Here is an example set of steps:

  1. Read superheroes.json
  2. Write a header to the CSV file
  3. Loop over the members, and for each member write a row to the csv file

HINT: Powers will need to be transformed from a list to a string. You could use str(powers) to do this, or you could use ', '.join(['str1', 'str2', 'str3']) to make it a comma separated list.

Datetime

We can use the datetime module to parse dates and convert them from one format to another. We will primarily be using the datetime.datetime.strptime and datetime.datetime.strftime methods. Check http://strftime.org/ for the format string codes.

import datetime

raw_date = "2017-01-11"
date_format = "%Y-%m-%d"

parsed_date = datetime.datetime.strptime(raw_date, date_format)
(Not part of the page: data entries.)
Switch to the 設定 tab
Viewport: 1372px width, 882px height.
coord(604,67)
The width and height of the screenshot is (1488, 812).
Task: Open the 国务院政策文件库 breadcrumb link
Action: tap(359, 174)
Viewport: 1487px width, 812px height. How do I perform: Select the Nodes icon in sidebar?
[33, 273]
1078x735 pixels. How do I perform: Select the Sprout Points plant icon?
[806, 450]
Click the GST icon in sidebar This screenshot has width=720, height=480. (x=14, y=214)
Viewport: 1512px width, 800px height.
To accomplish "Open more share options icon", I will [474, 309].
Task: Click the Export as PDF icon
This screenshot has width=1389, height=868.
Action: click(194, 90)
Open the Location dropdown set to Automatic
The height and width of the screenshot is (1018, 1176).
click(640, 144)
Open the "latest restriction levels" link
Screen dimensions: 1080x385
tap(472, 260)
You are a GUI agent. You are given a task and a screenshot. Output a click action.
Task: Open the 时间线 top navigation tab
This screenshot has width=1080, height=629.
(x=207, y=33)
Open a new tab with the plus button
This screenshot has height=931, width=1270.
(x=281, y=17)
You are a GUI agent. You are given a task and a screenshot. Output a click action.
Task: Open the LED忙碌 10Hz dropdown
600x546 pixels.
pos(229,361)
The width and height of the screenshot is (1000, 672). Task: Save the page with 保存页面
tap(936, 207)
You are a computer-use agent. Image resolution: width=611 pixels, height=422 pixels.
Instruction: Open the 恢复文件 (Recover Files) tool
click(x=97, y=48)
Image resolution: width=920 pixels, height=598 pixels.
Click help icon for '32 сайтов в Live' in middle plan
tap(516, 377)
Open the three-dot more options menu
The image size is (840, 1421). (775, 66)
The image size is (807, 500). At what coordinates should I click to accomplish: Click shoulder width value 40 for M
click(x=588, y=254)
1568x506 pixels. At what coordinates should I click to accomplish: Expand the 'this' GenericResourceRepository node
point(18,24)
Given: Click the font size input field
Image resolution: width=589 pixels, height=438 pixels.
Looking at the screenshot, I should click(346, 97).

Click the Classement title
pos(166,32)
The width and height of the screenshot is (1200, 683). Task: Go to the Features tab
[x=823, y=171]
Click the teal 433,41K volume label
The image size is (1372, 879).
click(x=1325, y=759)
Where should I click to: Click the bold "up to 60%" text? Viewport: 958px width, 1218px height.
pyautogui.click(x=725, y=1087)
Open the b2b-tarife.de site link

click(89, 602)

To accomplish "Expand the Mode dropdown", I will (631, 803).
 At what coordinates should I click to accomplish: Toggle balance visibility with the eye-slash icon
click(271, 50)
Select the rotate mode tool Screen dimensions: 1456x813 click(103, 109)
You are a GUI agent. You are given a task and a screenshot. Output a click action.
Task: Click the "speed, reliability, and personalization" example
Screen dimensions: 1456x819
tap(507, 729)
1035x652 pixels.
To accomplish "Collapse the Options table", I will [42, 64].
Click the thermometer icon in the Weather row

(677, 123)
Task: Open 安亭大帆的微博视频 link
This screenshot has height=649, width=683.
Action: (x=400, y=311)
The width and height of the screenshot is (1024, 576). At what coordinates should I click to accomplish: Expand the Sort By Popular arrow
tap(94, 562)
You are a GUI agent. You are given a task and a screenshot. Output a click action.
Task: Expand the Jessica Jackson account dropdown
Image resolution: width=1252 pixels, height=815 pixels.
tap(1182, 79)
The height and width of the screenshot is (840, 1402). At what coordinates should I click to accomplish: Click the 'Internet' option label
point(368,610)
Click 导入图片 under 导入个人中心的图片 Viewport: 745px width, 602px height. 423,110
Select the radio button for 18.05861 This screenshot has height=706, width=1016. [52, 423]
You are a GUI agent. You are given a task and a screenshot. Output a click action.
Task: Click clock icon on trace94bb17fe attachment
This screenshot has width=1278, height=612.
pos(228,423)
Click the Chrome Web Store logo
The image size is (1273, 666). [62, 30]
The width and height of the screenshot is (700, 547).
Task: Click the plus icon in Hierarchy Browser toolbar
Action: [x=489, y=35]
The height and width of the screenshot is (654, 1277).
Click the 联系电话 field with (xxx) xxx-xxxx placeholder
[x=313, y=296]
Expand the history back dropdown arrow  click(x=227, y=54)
print parsed_date.strftime("%x") # 01/11/17

#f03c15 Try It

  1. Set a variable birthday = "1-May-12".
  2. Parse the date using datetime.datetime.strptime.
  3. Use strftime to output a date that looks like "5/1/2012".

Filtering

We can use for loops and if statements to filter through data.

rows = [
    {"name": "Rachel", "age": 34},
    {"name": "Monica", "age": 34},
    {"name": "Phoebe", "age": 37}
]

# filter to age < 37

for row in rows:
    if row['age'] < 37:
        print(row)

# filter whitelist names

whitelist_names = ['Rachel', 'Phoebe']
for row in rows:
    if row['name'] in whitelist_names:
        print(row)

# blacklist names

blacklist_names = ['Rachel']
for row in rows:
    if row['name'] not in blacklist_names:
        print(row)

#f03c15 Try It

  1. Read vegetables.csv into a variable called vegetables.
  2. Loop through vegetables and filter down to only green vegtables using a whitelist.
  3. Output another csv called green_vegetables.csv.

Grouping

We can use for loops, if statements, and dicts to group data.

from pprint import pprint

cars = [
    {"model": "Yaris", "make": "Toyota"},
    {"model": "Auris", "make": "Toyota"},
    {"model": "Camry", "make": "Toyota"},
    {"model": "Prius", "make": "Toyota"},
    {"model": "Civic", "make": "Honda"},
    {"model": "Model 3", "make": "Tesla"},
]

cars_by_make = {}
for car in cars:
    make = car['make']
    if make in cars_by_make:
        cars_by_make[make].append(car)
    else:
        cars_by_make[make] = [car]

pprint(cars_by_make)

# {'Honda': [{'make': 'Honda', 'model': 'Civic'}],
#  'Tesla': [{'make': 'Tesla', 'model': 'Model 3'}],
#  'Toyota': [{'make': 'Toyota', 'model': 'Yaris'},
#             {'make': 'Toyota', 'model': 'Auris'},
#             {'make': 'Toyota', 'model': 'Camry'},
#             {'make': 'Toyota', 'model': 'Prius'}]}

number_of_cars_by_make = {}
for car in cars:
    make = car['make']
    if make in number_of_cars_by_make:
        number_of_cars_by_make[make] += 1
    else:
        number_of_cars_by_make[make] = 1

pprint(number_of_cars_by_make)

# {'Honda': 1, 'Tesla': 1, 'Toyota': 4}

#f03c15 Try It

  1. Use excel to add a column color to vegtables.csv.
  2. Read vegtables.csv into a variable called vegtables.
  3. Group vegtables by color as a variable vegtables_by_color.
  4. Output vegtables_by_color into a json called vegtables_by_color.json.